• Listed entries:
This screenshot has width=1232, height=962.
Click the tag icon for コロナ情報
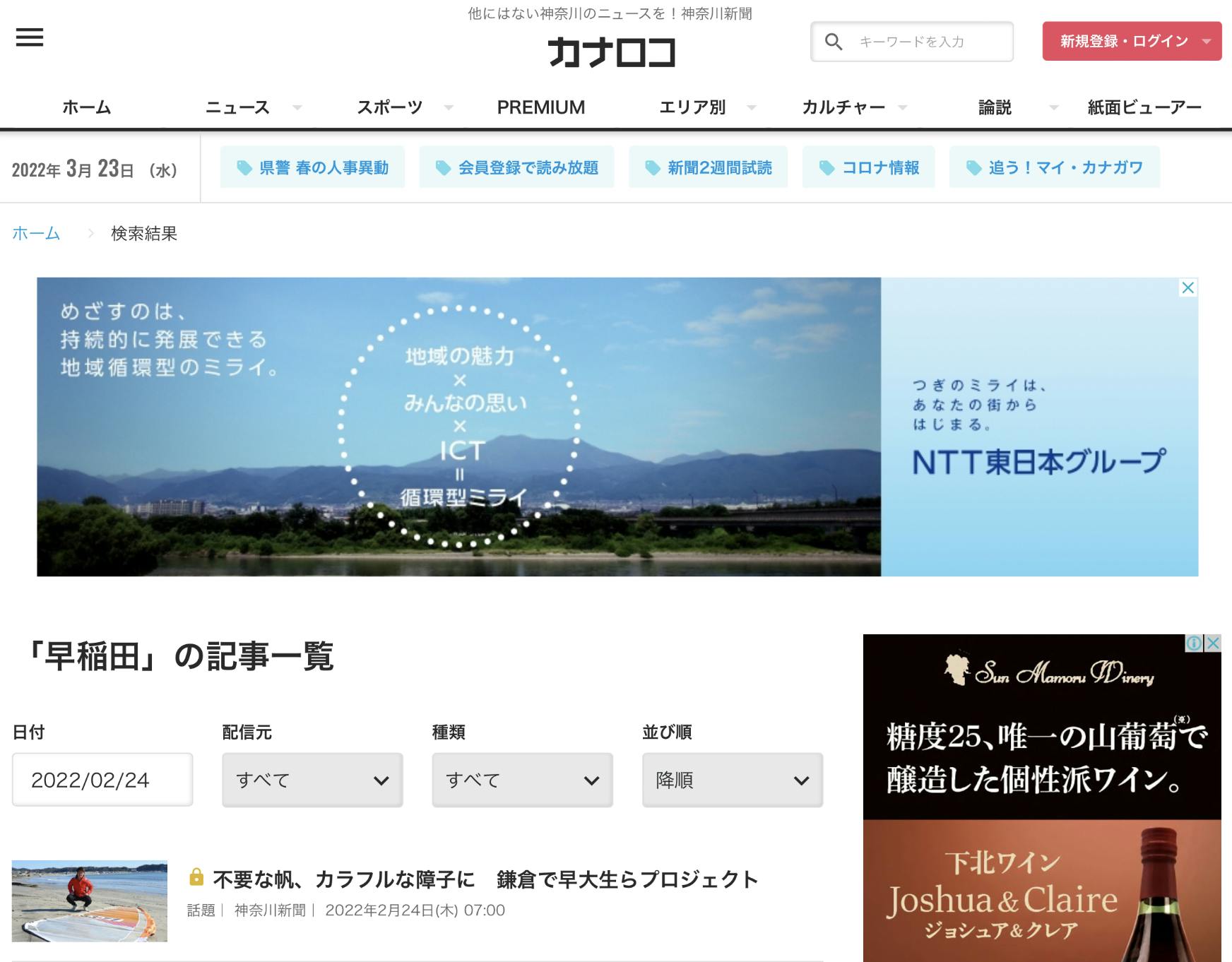point(826,167)
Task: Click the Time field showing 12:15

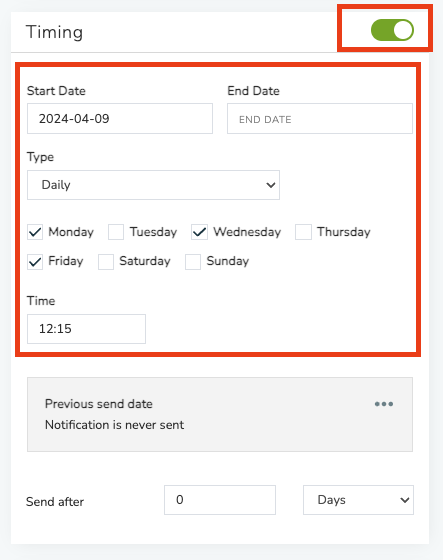Action: click(86, 329)
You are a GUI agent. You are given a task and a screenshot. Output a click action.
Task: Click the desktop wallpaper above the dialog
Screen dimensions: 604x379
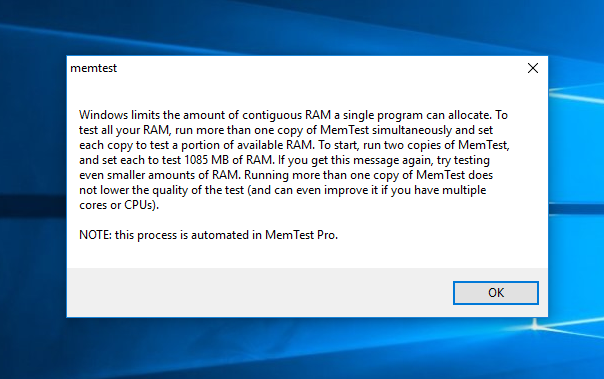(302, 27)
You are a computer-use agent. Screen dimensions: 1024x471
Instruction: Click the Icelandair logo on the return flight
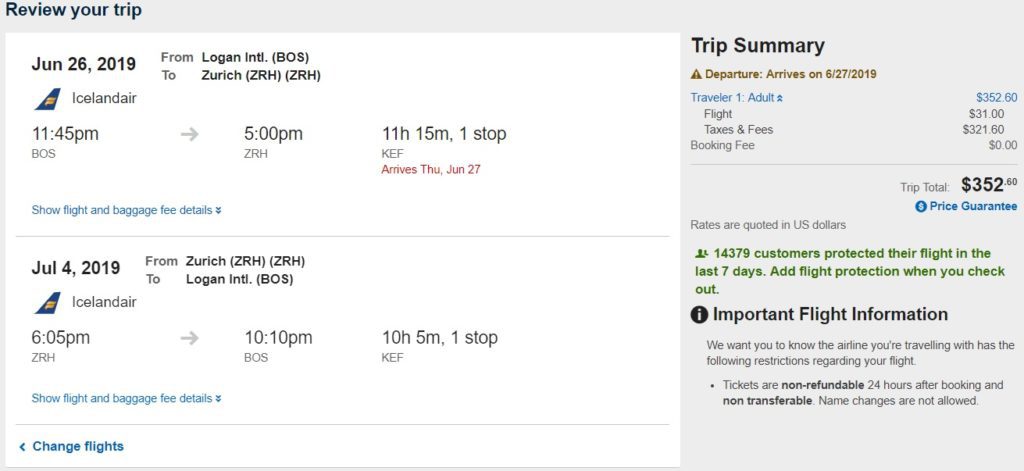click(47, 303)
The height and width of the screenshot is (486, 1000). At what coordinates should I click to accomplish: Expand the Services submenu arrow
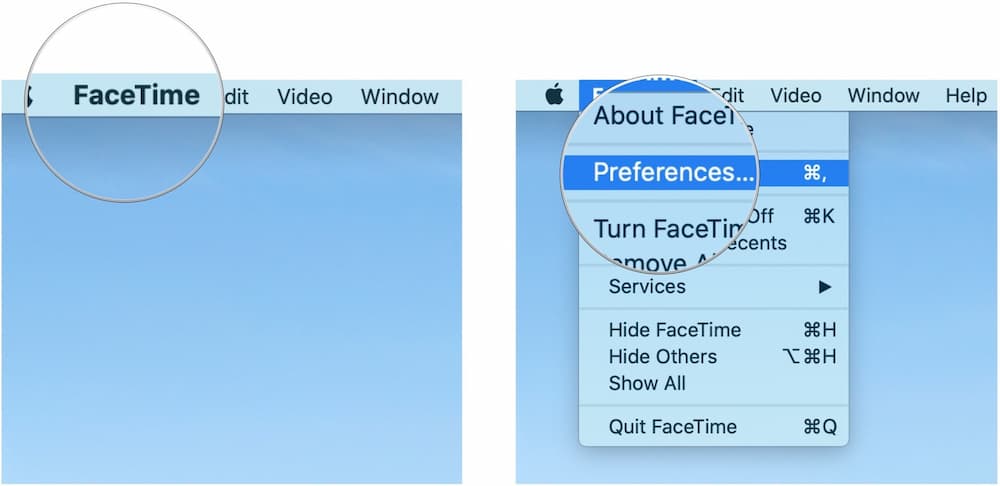coord(824,287)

• Task prompt: The answer consists solely of the lines from the one holding "Click the tag icon for コロナ情報" through the last line of the entries above, set down verbatim, without any pictures.

• Response to the exercise:
Click the tag icon for コロナ情報
point(826,167)
Task: Click the Time field showing 12:15

Action: click(86, 329)
You are a GUI agent. You are given a task and a screenshot. Output a click action.
Task: Click the desktop wallpaper above the dialog
Screen dimensions: 604x379
(302, 27)
You are a computer-use agent. Screen dimensions: 1024x471
Instruction: Click the Icelandair logo on the return flight
click(47, 303)
The height and width of the screenshot is (486, 1000). At what coordinates should I click to accomplish: Expand the Services submenu arrow
coord(824,287)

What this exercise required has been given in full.